How can I tell when CloudWatch Events rules are broken

You can use the following alarm to notify you when your CloudWatch Events rules are broken.

To create an alarm to alert when rules are broken

  1. Open the CloudWatch console at https://console.aws.amazon.com/cloudwatch/.

  2. Click Create Alarm, and then in the CloudWatch Metrics by Category pane, select Events Metrics.

  3. On the Create Alarm dialog box, in the list of metrics, select the FailedInvocations check box.

  4. Above the graph, select Sum from the Statistic drop-down list.

  5. Select a period from the Period drop-down list, for example: 5 minutes.

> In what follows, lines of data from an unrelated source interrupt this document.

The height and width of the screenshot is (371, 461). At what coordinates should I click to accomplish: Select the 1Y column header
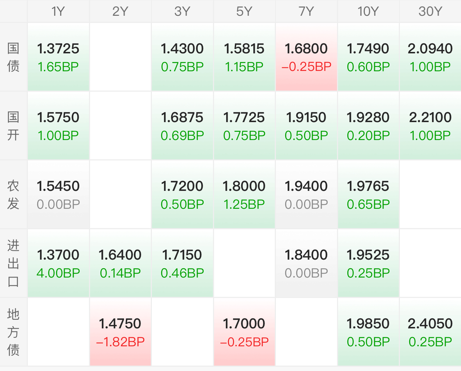[58, 11]
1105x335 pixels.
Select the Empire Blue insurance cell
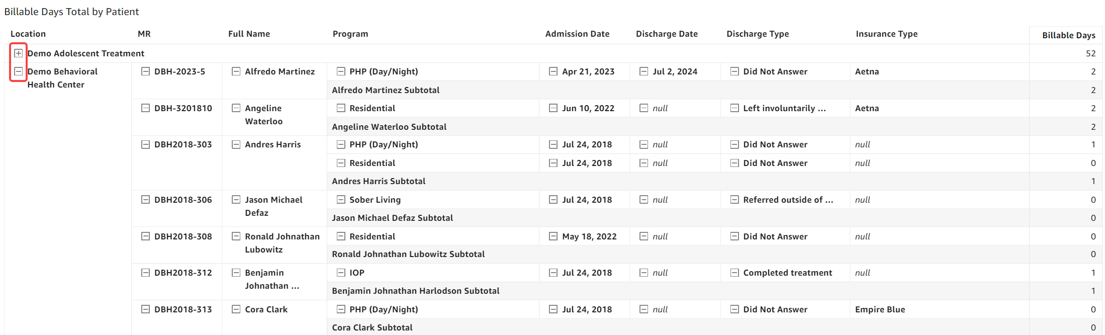(880, 309)
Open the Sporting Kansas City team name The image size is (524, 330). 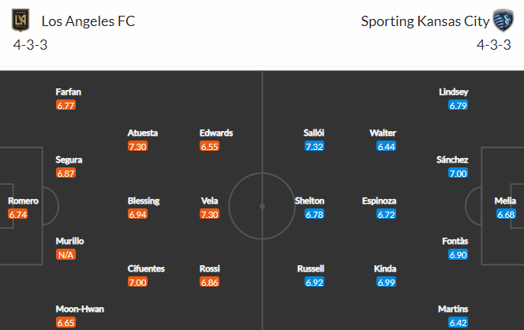tap(425, 21)
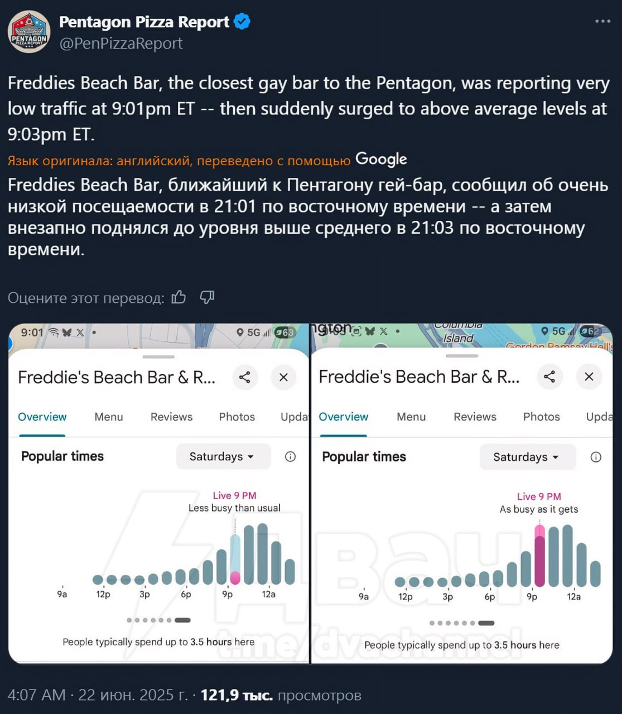Open the right Saturdays day dropdown
The image size is (622, 714).
click(x=526, y=457)
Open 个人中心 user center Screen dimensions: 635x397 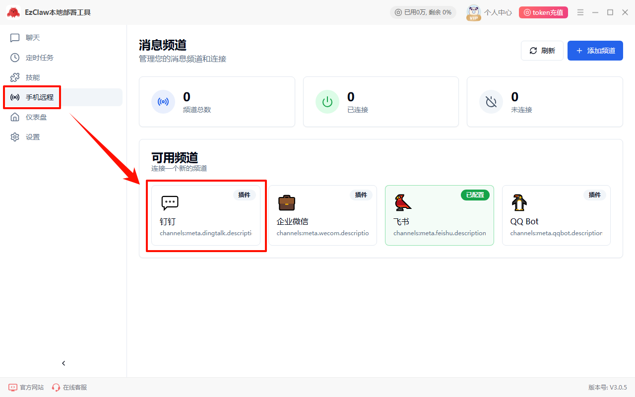[498, 12]
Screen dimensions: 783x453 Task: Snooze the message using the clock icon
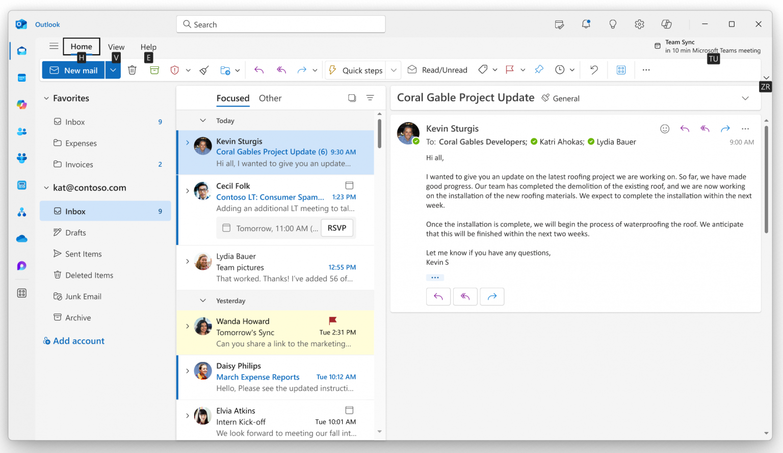pyautogui.click(x=560, y=70)
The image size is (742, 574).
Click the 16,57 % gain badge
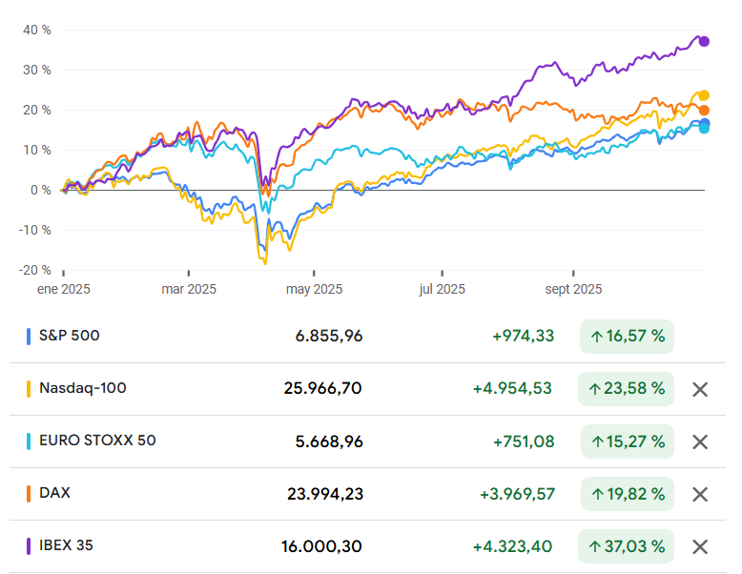coord(627,337)
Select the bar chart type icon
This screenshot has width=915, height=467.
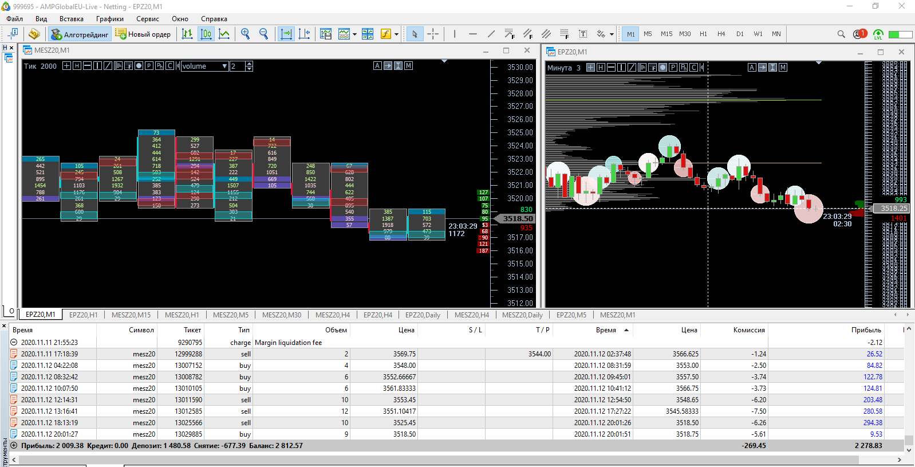pos(187,34)
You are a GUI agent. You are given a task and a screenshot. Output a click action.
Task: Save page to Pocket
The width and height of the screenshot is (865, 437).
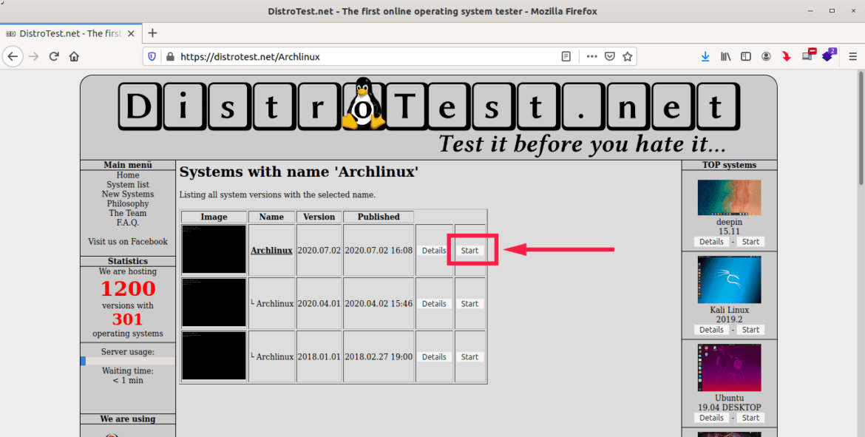[610, 56]
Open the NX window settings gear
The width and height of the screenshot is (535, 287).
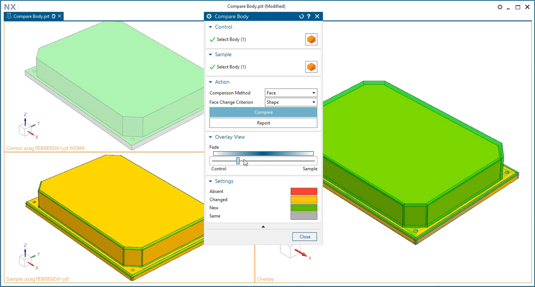pos(500,7)
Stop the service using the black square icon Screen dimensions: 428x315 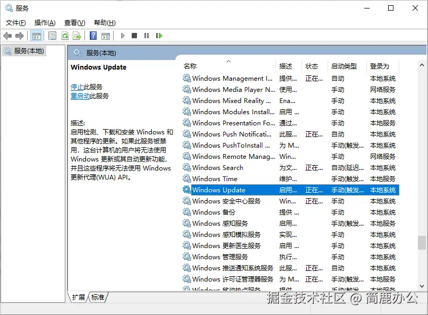pos(135,36)
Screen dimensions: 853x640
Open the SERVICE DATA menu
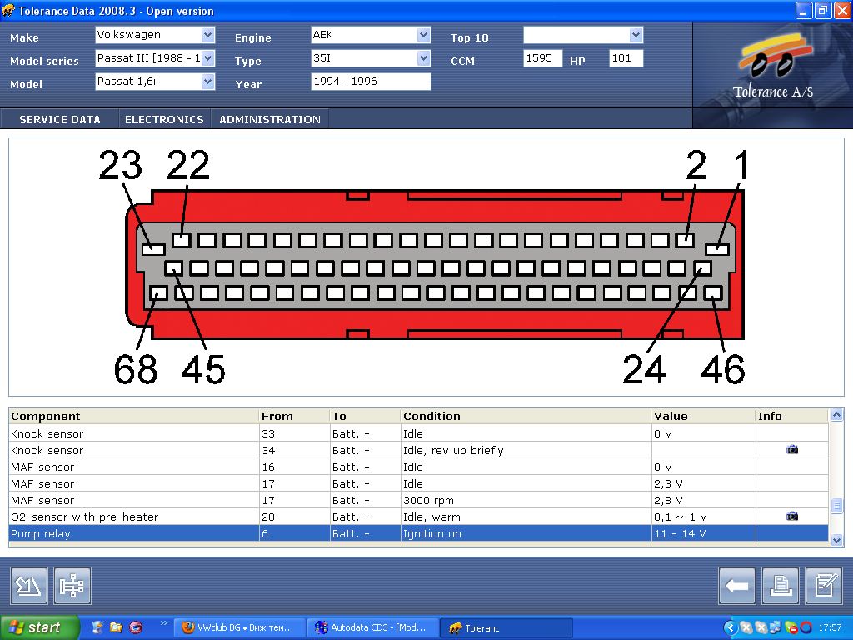tap(60, 119)
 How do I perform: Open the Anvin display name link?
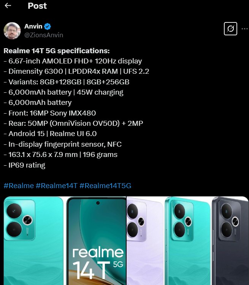(33, 26)
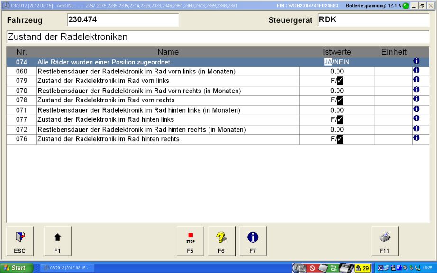Click the Fahrzeug field showing 230.474
This screenshot has height=273, width=437.
pyautogui.click(x=123, y=20)
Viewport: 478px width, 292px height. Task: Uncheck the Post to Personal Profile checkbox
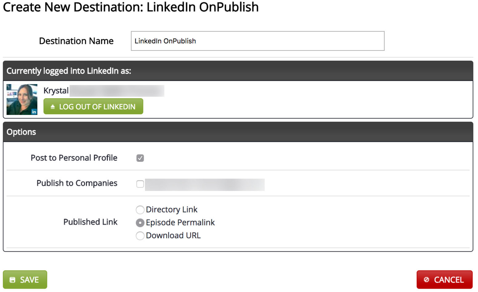[x=140, y=158]
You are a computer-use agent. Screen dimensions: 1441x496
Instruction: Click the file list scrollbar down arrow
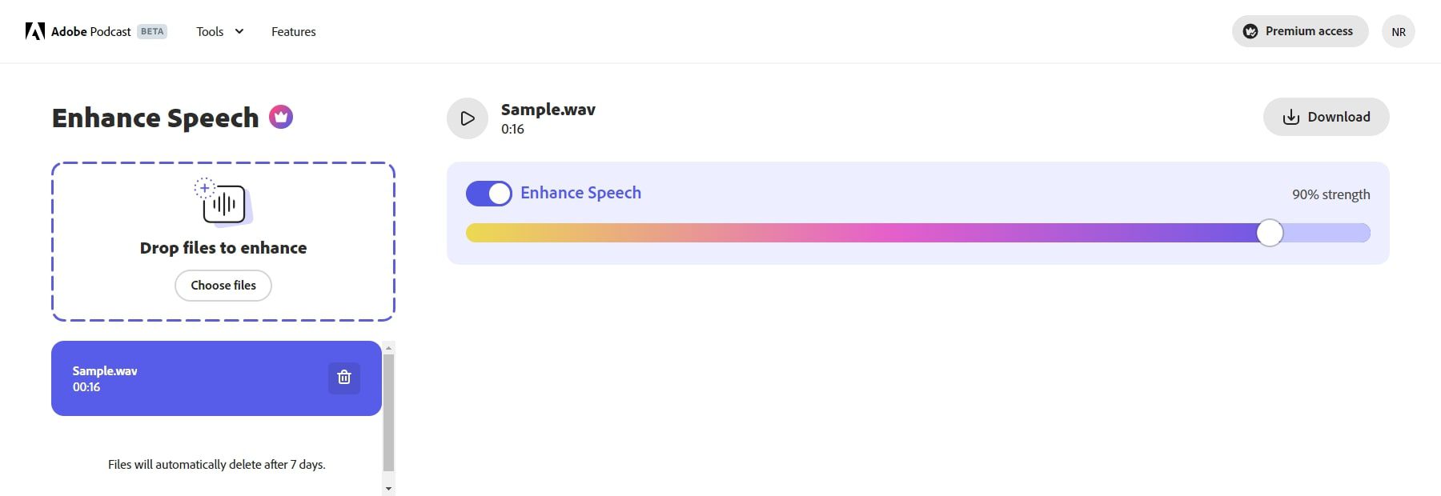pyautogui.click(x=389, y=486)
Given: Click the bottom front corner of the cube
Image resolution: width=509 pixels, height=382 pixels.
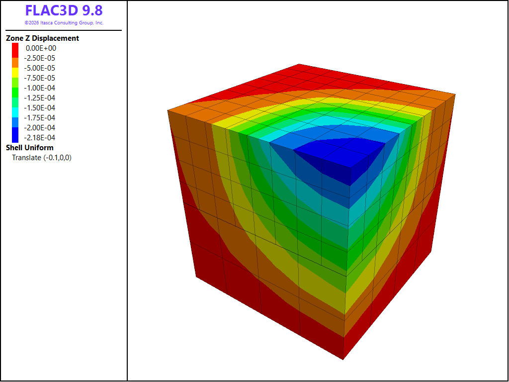Looking at the screenshot, I should [x=343, y=359].
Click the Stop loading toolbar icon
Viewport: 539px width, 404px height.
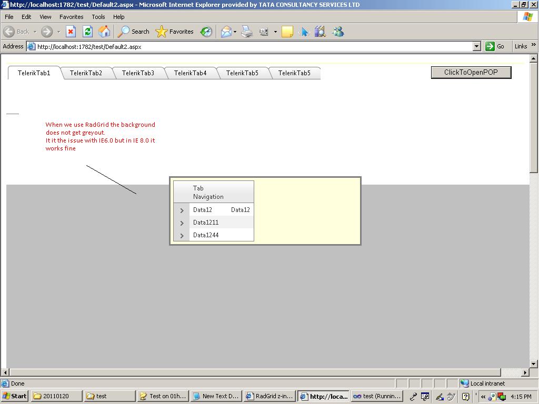(71, 32)
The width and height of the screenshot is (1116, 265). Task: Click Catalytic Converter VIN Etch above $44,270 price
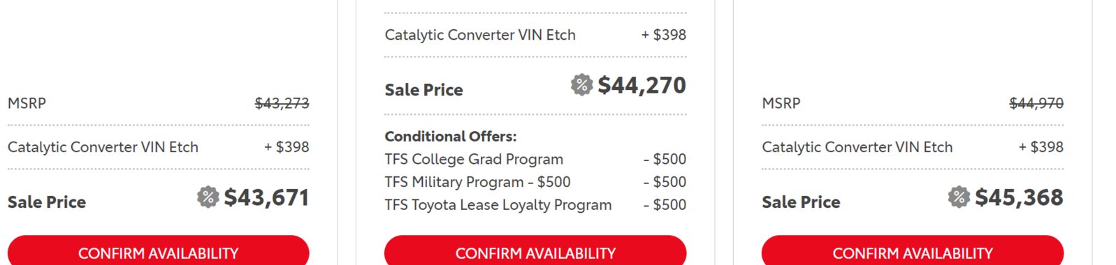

  6. Click Next, and then under Alarm Threshold, in the Name field, enter a unique name for the alarm, for example: myFailedRules.

  7. In the Description field, enter a description of the alarm, for example: Rules are not delivering events to targets.

  8. In the is drop-down list, select >=.

  9. In the field next to the is drop-down list, enter 1 and in the for field, enter 10.

  10. Under Actions, in the Whenever this alarm drop-down list, select State is ALARM.

  11. In the Send notification to drop-down list, select an existing Amazon SNS topic or create a new one.

  12. To create a new Amazon SNS topic, select New list.

  13. In the Send notification to field, enter a name for the new Amazon SNS topic for example: myFailedRules, and in the Email list field, enter a comma-separated list of email addresses to be notified when the alarm changes to the ALARM state.

  14. In the navigation pane, choose Create Alarm to complete the alarm creation process.